Screenshot grounding data
--------------------
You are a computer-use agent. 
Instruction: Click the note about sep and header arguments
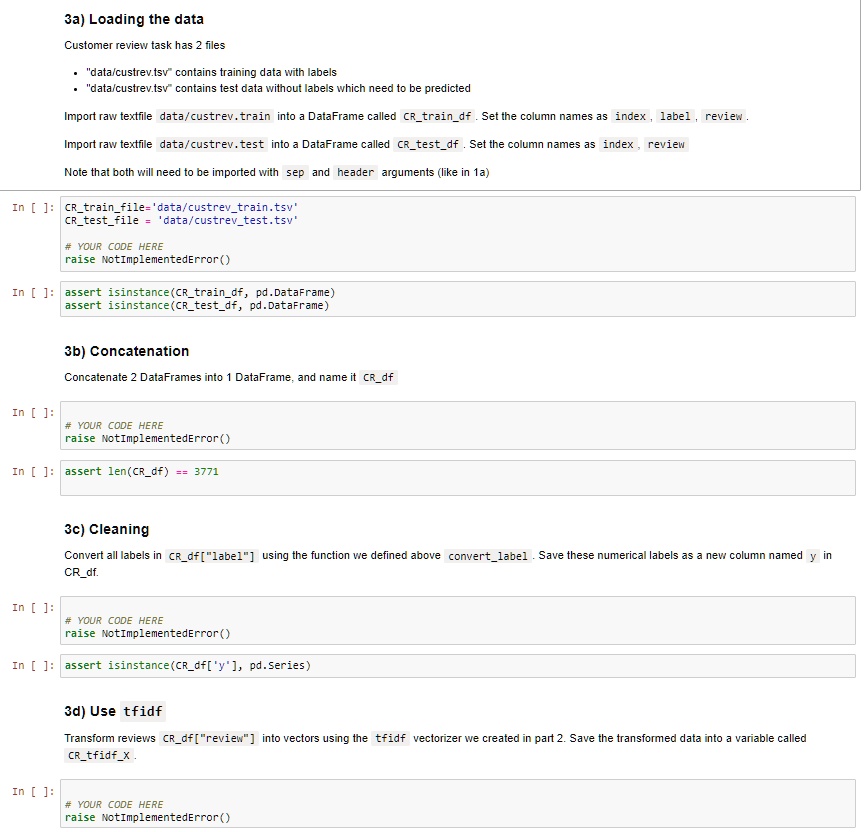coord(276,172)
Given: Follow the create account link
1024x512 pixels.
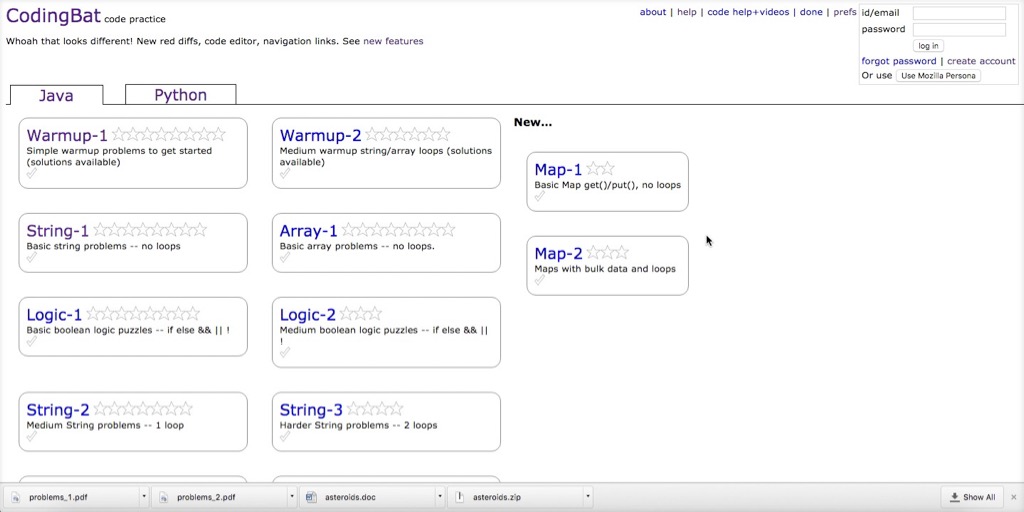Looking at the screenshot, I should pyautogui.click(x=981, y=61).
--------------------
§ Activity: With the pictures excluded, transcribe word for word only the lines from the one containing "Given: Follow the create account link" through the last line of the records.

§ Solved exercise:
Given: Follow the create account link
1024x512 pixels.
Looking at the screenshot, I should pyautogui.click(x=981, y=61).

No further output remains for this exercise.